Ralph published over a hundred books in his lifetime. His knowledge of rural history was authoritative and extensive. He was born in 1914, the youngest of three children growing up on a farm in the village of Pitton, six miles from Salisbury, England. The oral tradition, including his father’s experiences before the Great War which were regularly recounted to Ralph as a child, became the foundation of his writing.

He began his career by contributing to a local village paper around 1930, syndicated his contributions, adding notes on the countryside and natural history in addition to village news, and eventually developed a weekly countryside column for the Western Gazette that was published for more than 50 years.

Ralph also contributed to a series of children’s books, gave broadcast charity concerts in aid of the National Children’s Homes (accompanied by his pet badger or a pair of baby lambs), and for 16 years, starred as Farmer Whitlock in a monthly Children’s Hour radio program he wrote.

A letter published in the Guardian in 1995 after his death attests to how deeply his work in both radio and print touched the lives of those who followed him. Stephanie Wenk of Salem, New York, wrote the following:

“When I opened my Guardian Weekly last Friday and read that Ralph Whitlock had died, I wept. The smiling young man holding the badger was one of the earliest personalities I got to know through radio, or ‘on the wireless,’ as I was growing up. Now I’m nearly 60, and I live far from the English countryside that Ralph Whitlock taught us all so much about. So when I read of his death, it was as though some tie uniting me with my own childhood had been snapped.
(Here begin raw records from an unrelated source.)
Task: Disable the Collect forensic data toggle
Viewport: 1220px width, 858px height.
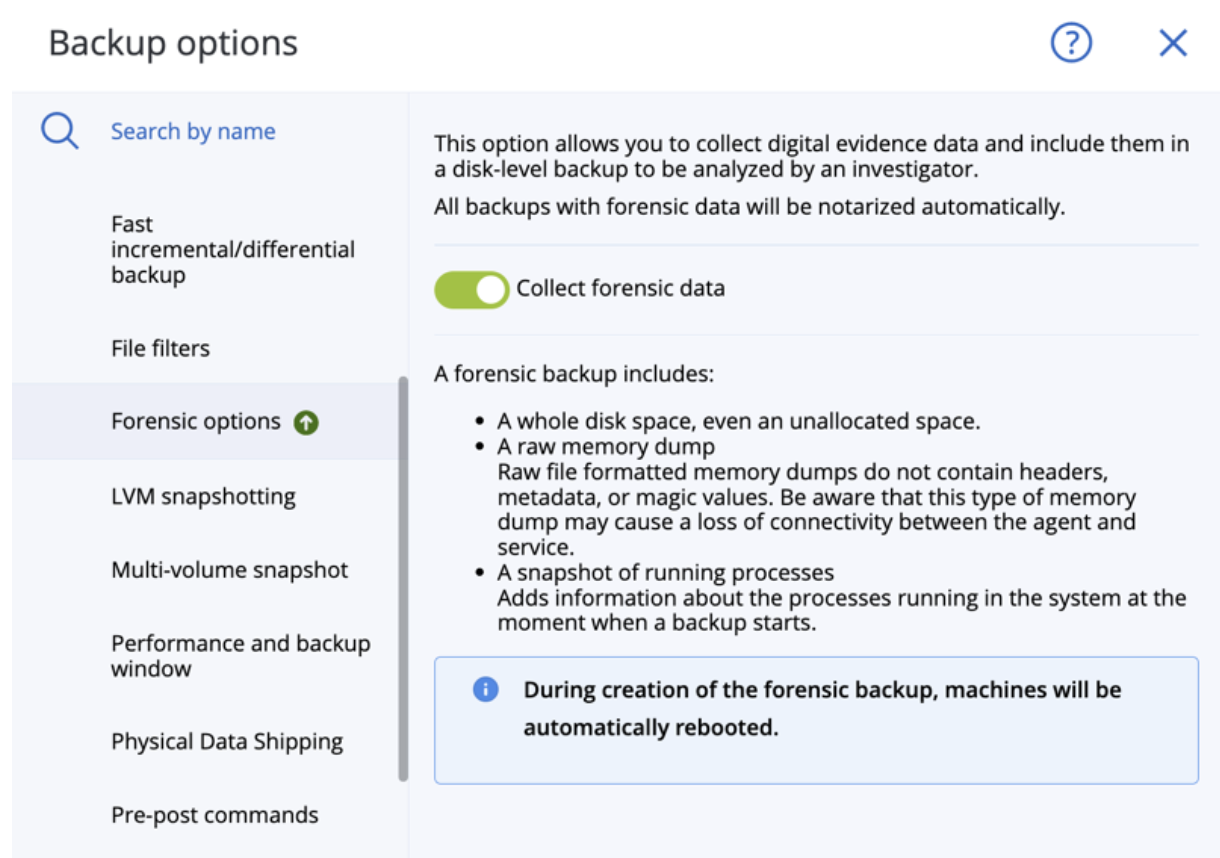Action: 471,290
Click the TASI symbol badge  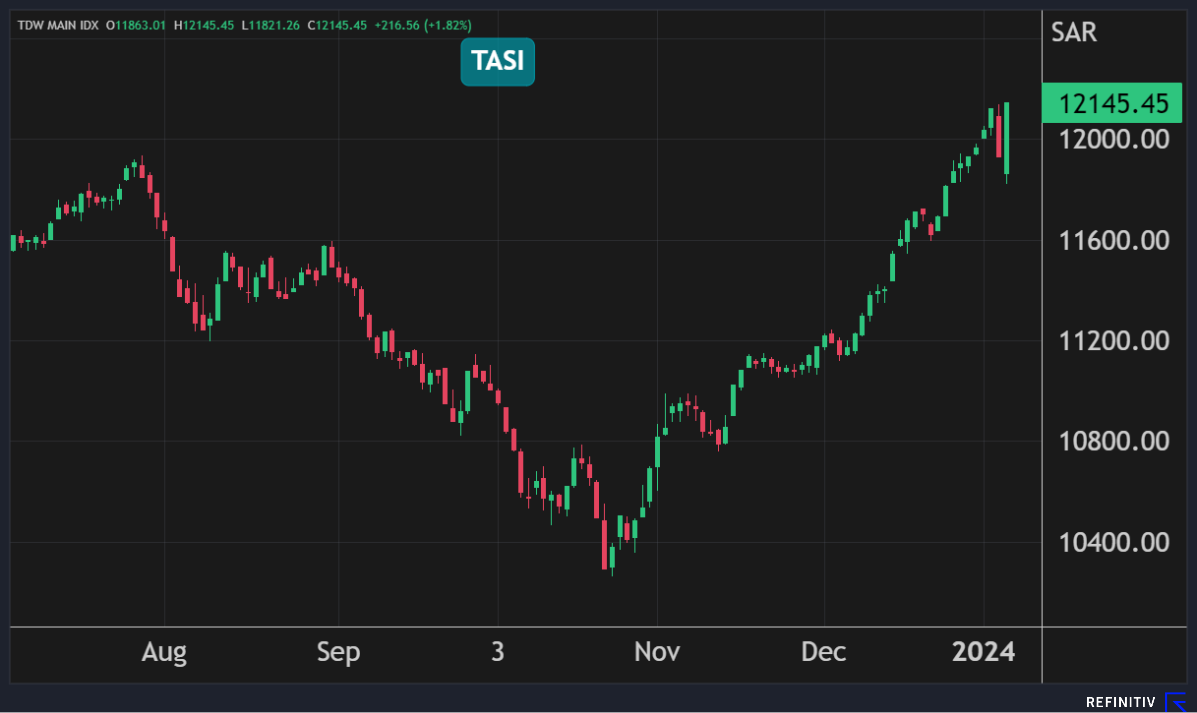point(497,62)
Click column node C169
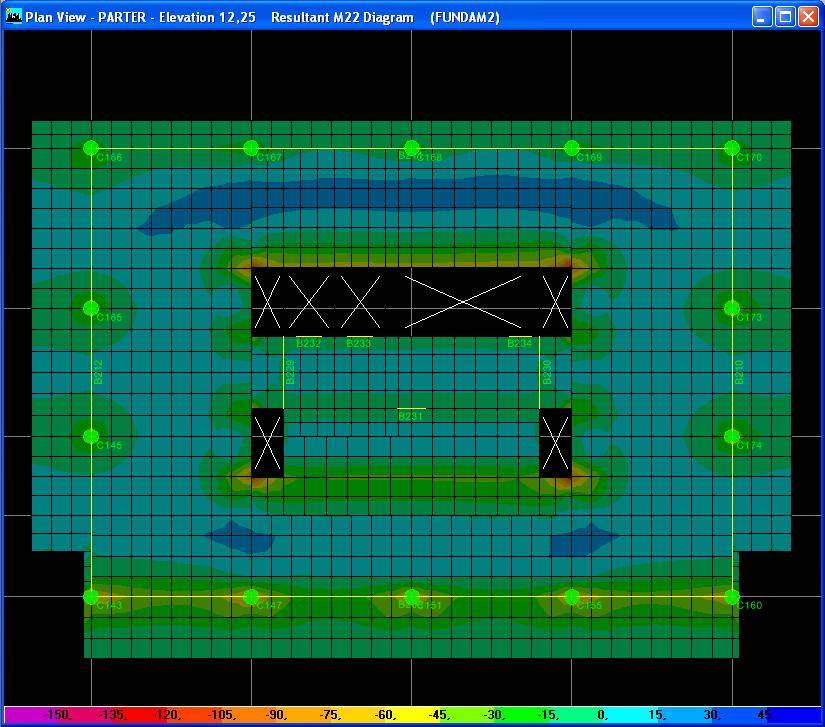Screen dimensions: 825x727 click(x=572, y=148)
How much I looked forward each week to his column, which carried all the flavor of rural England. He taught me not only to value my native countryside, but to interest myself in the details of nature wherever I happen to be, so this morning I went about feeding my sheep, goats and donkeys, and watching the nuthatches and purple finches flutter round the feeder in the cold November wind with a sharper eye and a deeper pleasure because of Ralph.”

What a beautiful statement of love and respect for a man who never failed in his endeavor to enrich the lives of his readers and listeners by sharing simple stories of simple life in a simple wonderful way.

It has been almost six years since I began working for the Gazette, and only now have I gotten around to obtaining permission to print Ralph Whitlock’s endearing columns (see page 6), and I hope to continue to include them in future issues. His articles will be accompanied by the talented drawings of Roger Pearce whose rendering of animals and rustic scenes faithfully accompanied the Guardian columns over the years.

It appears that we are mostly living in a man-made world of our own creation, “far from the English countryside,” but with the help of writers like Ralph Whitlock (and Tom Thomson), we may find ourselves momentarily stepping back to observe and enjoy the larger scheme of things – the splendor of nature, the charm of creatures large and small – all the gifts of beauty and wonder this world has to offer.